Steven Weidman says he hasn’t considered himself a street photographer for very long, but recently he has been contributing both street portraits and now black and white photography of different alleys, motels, bars, stores and signs of Reno, to Our Town Reno, some of which we highlight in this article.
Weidman says he got into photography again last winter after helping with the homeless overflow tent at the main shelter on Record Street. He wrote a previous article about this experience which we published on Our Town Reno with some of his portraits: http://www.ourtownreno.com/our-stories-1/2018/8/23/another-night-on-record-street
Q: You are currently taking pictures of alleyways, old signs and street art. What attracts your lens to these?
Steve Weidman: I have been taking pictures of alleyways, old signs and street art, on and off for many years. I am drawn to angles, textures, and street art. I started photographing graffiti many years ago when I lived in Indiana. I have photographed old and derrick buildings for years and have not reproduced these photos other than to view them myself.
With OurTownReno.com I now have an outlet for many of my photos and it has rekindled my interest in these subjects. At this time, I am using black & white film to photograph portraits of people, in particular the homeless. I am using digital photography to photograph things.
I have just started experimenting with black & white in the last nine months or so and I am quite fascinated with the results. I have started to convert color digital images to black & white images because the results can become very striking.
Q: What do you think of Reno's current changes?
Steve Weidman: I relocated to Reno in 1986 to help start up a new printing division for what was at that time the world’s largest commercial printer. Reno’s layout hasn’t changed that much in the core portion of the city but the population has grown largely in the surrounding urban areas.

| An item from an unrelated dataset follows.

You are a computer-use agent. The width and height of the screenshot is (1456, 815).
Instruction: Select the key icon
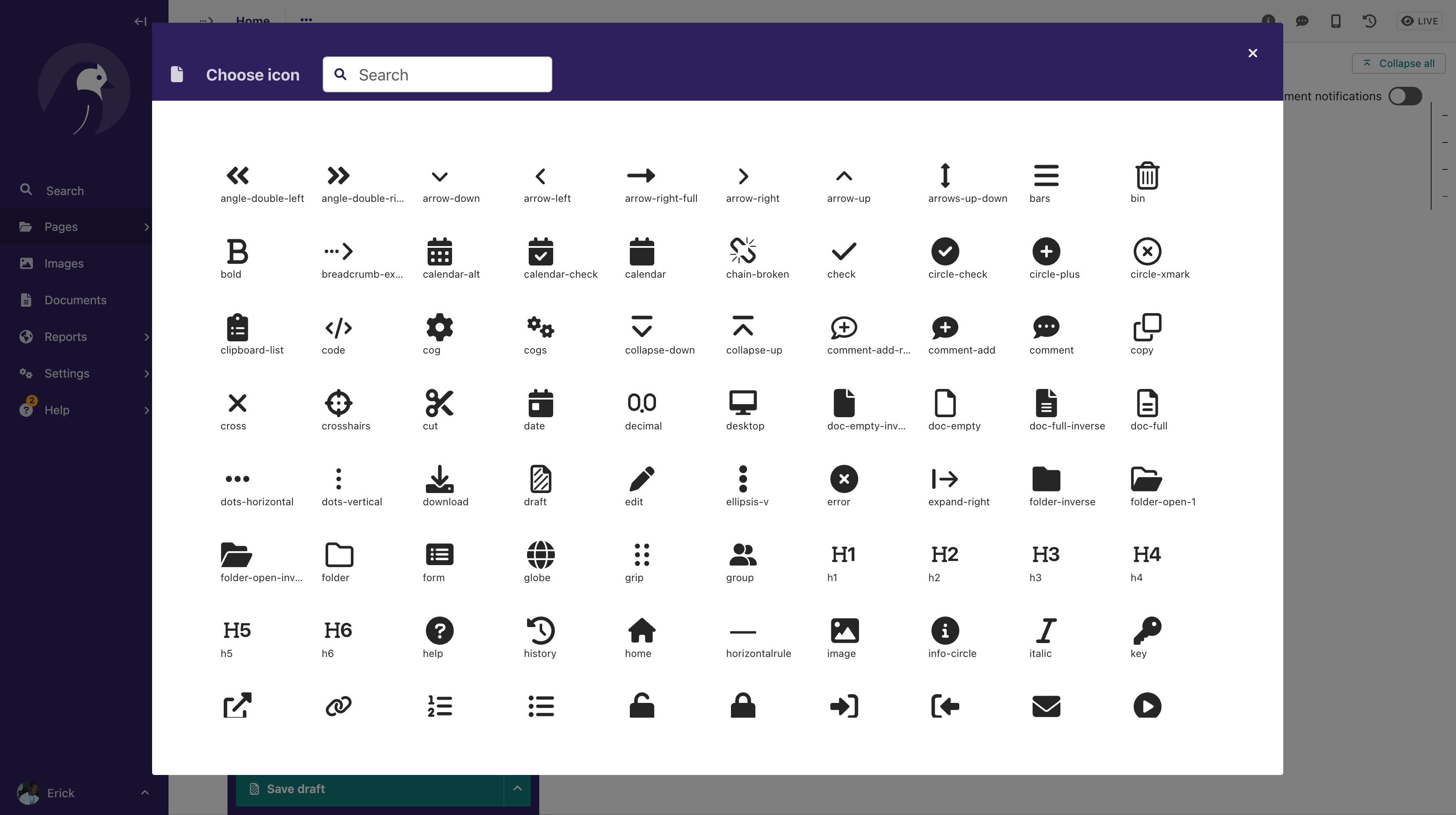1146,630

In 1986 there were no rush hour traffic jams on I80 or 395. The population has doubled but the road system has not. When I moved here I lived east in Hidden Valley and there were no housing developments south. McCarran was not complete around Reno at that time.
Reno has gotten bigger but not better. There were few homeless in the 1980s but (the situation) has gotten progressively worse as the years have gone by particularly in the last ten years. Lack of affordable housing and unchecked growth have exasperated the problem. But I still love Reno sores and all.
Q: What do you think of the Whitney Peak planning to demolish the oldest downtown Reno building (the 1872 Reno Mercantile and Masonic Lodge) to expand its own hotel?
Steve Weidman: I think it was allowed to fall into disrepair so that it could be demolished for new construction. My wife emigrated from Germany and I have made eight trips back there with her and have observed how Germans and Europeans respect their old buildings.
Many buildings and structures are hundreds or even over a thousand years old, to them to allow a building to fall into such disrepair is almost unthinkable. My sister-in-law owns a four hundred-year-old farmhouse in a small village in Germany. They keep it modernized even with the foot thick walls. In the United States developers rule.
Q: Why is street photography important?
Steve Weidman: I use it to tell a story, try to focus on what most people try to avoid, to turn their head the other way. What I did for most of my life, avoid the reality of the streets. You have to live in a city to really see the streets, you don’t see the streets in small town America as much.
When I photograph people in the street, I engage them in a conversation, I want their permission to photograph them, keep their dignity. So, I am not the type of street photographer that takes pictures of people without permission. I don’t like to invade privacy.